Banned Questions About the Bible

(Elliott) #1

169


Q.


What happens to all of the people born before Jesus?


In an overly simplistic way, those who lived prior to Christ were saved
because they trusted the promise, and those who live after Christ are saved
when they trust that Christ was, indeed the fulfi llment of God’s promise.
People do not “go to heaven” because they are “Christians.” They “go to
heaven” because they trust some manifestation of God’s grace. While I do not
experience the presence and grace of God except through my faith in Jesus,
there are hints in Jesus’ own teachings (e.g., Jn. 10:16 and others) that God is
reaching out in other ways, too.
Paul and Barnabas in Lystra preached to people who had never heard of
God or Jesus and said to them, “God has not left himself without witness.”
The idea was that God has made God’s presence and grace manifest in every
time and in every culture. People who trust God on the basis of any of those
manifestations seem to me to be “covered.”


Scriptural References


Matthew 5:9–13; 7:21–23; 25:31–46; Romans 8:38–39; Ephesians 2:8–10


Suggested Additional Sources for Reading



  • Dave Andrews, Christi-Anarchy (Lion, 2001).

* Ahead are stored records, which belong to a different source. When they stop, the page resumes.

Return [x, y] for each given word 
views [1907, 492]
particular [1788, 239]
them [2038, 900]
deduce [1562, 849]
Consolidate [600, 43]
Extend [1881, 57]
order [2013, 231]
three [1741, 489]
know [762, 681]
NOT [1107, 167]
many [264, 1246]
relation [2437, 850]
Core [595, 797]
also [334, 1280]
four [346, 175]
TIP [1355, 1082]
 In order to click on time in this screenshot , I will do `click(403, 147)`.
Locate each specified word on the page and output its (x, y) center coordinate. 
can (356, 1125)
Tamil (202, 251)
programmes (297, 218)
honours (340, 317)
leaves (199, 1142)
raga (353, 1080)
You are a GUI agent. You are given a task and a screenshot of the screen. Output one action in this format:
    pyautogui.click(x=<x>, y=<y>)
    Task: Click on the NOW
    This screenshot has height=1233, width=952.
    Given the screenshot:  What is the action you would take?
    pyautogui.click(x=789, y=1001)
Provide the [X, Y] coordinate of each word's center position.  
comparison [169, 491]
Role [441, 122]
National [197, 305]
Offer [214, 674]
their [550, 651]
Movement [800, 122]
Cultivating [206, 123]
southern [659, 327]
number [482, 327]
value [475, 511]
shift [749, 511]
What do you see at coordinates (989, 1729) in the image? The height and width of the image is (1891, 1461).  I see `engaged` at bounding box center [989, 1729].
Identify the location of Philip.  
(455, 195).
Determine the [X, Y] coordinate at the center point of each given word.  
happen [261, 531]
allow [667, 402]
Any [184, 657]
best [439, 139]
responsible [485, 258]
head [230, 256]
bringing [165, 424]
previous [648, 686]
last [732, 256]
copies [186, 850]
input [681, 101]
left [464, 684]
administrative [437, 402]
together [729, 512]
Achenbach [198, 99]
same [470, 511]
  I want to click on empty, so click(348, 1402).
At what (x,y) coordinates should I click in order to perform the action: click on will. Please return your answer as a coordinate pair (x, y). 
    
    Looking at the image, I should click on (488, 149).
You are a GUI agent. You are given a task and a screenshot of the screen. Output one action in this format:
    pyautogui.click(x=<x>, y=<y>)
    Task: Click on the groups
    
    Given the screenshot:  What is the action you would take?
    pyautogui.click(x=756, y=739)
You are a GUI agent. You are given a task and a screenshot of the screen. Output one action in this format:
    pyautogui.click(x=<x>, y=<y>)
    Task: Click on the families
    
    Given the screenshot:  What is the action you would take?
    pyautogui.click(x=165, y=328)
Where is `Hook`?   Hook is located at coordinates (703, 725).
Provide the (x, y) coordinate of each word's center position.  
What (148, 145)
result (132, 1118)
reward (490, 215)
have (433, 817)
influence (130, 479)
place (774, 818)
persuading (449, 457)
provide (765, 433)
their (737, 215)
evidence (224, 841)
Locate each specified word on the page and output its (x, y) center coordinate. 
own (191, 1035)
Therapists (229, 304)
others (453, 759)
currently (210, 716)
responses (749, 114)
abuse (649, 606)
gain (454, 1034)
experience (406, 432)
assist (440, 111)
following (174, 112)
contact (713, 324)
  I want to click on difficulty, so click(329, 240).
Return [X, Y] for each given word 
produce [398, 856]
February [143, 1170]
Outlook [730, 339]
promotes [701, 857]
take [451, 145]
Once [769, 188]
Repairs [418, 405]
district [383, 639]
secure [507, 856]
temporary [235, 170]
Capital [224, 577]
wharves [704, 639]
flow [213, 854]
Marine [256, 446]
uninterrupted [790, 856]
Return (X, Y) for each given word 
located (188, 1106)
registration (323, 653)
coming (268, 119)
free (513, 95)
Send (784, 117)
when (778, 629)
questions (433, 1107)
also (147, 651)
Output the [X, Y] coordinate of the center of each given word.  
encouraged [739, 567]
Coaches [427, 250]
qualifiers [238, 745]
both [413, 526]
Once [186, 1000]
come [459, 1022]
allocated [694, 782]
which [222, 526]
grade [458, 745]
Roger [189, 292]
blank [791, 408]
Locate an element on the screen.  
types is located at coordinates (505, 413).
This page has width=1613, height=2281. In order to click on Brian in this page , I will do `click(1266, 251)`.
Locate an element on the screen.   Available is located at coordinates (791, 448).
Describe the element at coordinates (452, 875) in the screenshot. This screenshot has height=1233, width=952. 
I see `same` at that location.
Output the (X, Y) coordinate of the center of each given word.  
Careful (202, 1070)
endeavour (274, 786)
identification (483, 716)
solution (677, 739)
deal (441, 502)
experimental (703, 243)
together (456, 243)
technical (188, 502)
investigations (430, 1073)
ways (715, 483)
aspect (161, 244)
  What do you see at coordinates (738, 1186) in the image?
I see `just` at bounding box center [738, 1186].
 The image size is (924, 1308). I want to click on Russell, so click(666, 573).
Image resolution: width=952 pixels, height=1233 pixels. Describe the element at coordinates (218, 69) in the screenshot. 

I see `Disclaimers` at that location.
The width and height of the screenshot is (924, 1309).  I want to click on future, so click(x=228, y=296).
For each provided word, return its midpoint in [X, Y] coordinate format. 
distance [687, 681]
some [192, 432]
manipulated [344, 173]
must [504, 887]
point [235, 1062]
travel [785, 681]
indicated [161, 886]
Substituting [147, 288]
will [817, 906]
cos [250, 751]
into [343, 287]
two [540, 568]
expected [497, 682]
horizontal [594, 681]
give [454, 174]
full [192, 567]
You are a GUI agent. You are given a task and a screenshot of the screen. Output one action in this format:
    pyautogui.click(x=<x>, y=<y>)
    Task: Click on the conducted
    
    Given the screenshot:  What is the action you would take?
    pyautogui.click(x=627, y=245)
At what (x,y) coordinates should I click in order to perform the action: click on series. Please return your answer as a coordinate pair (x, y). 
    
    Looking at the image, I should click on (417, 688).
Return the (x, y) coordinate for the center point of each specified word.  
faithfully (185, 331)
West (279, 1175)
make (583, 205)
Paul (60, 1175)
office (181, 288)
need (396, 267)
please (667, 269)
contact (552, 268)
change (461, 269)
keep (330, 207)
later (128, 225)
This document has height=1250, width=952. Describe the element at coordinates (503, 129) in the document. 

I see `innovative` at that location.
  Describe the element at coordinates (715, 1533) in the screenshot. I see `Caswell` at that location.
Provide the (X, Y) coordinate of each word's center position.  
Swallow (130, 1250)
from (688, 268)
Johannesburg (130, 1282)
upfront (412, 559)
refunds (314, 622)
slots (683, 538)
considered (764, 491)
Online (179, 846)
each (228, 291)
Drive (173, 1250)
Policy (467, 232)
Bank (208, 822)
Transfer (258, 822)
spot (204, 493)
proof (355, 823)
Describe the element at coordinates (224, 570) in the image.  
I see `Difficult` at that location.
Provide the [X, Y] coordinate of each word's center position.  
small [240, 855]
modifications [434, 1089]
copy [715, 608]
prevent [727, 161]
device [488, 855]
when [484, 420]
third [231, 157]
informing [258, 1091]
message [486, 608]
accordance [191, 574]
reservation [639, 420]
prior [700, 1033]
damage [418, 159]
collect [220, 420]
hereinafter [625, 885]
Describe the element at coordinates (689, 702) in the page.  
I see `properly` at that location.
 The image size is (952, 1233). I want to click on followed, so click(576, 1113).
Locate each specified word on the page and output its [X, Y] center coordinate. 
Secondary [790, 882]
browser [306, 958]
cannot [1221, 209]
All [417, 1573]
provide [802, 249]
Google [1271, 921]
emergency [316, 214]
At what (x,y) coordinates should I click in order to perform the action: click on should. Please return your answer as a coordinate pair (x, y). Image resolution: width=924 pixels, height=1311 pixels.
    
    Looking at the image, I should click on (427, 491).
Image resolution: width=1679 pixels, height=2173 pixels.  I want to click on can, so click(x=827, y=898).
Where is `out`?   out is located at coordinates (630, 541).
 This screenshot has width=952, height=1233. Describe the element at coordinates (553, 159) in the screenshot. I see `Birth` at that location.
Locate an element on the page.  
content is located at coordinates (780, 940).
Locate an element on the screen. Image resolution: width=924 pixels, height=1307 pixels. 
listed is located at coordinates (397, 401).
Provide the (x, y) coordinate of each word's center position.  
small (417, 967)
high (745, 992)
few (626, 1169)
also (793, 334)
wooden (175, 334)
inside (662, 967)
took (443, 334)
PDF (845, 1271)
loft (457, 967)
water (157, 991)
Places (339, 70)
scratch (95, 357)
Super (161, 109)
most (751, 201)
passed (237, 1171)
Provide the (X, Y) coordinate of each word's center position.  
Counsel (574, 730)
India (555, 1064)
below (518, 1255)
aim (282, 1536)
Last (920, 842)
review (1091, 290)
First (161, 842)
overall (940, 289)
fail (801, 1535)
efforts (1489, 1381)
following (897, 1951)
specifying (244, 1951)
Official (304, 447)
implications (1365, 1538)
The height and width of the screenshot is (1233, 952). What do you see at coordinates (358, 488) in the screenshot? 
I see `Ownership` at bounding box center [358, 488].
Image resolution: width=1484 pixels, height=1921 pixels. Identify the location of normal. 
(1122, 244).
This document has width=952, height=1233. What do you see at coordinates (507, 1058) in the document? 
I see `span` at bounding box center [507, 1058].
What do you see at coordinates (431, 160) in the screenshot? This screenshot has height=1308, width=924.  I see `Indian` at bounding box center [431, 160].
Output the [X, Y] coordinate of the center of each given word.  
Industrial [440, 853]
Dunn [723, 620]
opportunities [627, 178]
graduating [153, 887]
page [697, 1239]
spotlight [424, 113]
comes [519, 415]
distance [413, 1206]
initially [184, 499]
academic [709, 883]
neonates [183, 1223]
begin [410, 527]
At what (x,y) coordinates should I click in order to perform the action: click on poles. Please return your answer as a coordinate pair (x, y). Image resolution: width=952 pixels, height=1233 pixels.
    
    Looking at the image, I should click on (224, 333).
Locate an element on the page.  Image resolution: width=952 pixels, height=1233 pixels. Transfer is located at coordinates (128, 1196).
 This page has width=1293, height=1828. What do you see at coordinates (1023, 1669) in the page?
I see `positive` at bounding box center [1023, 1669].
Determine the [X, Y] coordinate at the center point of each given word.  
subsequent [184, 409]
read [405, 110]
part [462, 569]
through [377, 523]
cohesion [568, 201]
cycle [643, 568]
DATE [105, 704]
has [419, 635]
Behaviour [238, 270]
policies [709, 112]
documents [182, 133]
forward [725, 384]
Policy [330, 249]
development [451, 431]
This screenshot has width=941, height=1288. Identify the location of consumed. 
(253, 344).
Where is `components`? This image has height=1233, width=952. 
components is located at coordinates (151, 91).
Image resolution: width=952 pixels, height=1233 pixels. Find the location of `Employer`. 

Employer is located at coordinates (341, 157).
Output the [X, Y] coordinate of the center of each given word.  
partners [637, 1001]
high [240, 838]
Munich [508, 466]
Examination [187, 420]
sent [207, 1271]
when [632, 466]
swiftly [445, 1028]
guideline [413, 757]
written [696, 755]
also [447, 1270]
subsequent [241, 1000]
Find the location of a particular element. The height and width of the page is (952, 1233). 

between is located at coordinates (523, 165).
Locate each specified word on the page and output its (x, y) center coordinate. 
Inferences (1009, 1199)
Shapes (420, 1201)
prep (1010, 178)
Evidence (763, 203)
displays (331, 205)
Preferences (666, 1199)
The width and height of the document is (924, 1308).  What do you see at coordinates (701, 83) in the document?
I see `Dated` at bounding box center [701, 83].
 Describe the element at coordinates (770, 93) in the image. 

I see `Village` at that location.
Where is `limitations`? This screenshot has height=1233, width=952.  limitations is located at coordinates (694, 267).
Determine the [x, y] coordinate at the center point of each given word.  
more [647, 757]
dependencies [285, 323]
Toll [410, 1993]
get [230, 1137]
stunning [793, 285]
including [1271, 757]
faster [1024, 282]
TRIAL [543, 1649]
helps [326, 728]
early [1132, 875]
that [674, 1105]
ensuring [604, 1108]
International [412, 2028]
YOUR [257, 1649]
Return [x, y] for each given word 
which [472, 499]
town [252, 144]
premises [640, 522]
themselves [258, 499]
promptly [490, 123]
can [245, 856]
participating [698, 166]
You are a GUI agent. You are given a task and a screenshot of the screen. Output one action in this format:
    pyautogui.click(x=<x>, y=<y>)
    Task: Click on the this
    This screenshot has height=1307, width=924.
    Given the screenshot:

  • Tom Wright, Surprised by Hope (Society for Promoting Christian
    Knowledge, 2005).


Suggested Questions for Further Discussion/Thought



  1. Is the primary focus of the Christian life here and now, or on the afterlife?

  2. What makes heaven an important concept to people? What about hell?

  3. Why is going to heaven the wrong question if you pray as Jesus
    commanded in Matthew 5:9–13?

  4. Is grace inclusive or exclusive? Is its purpose to weed out the riffraff or to
    embrace the undeserving?

  5. If there are any conditions at all, is it really grace?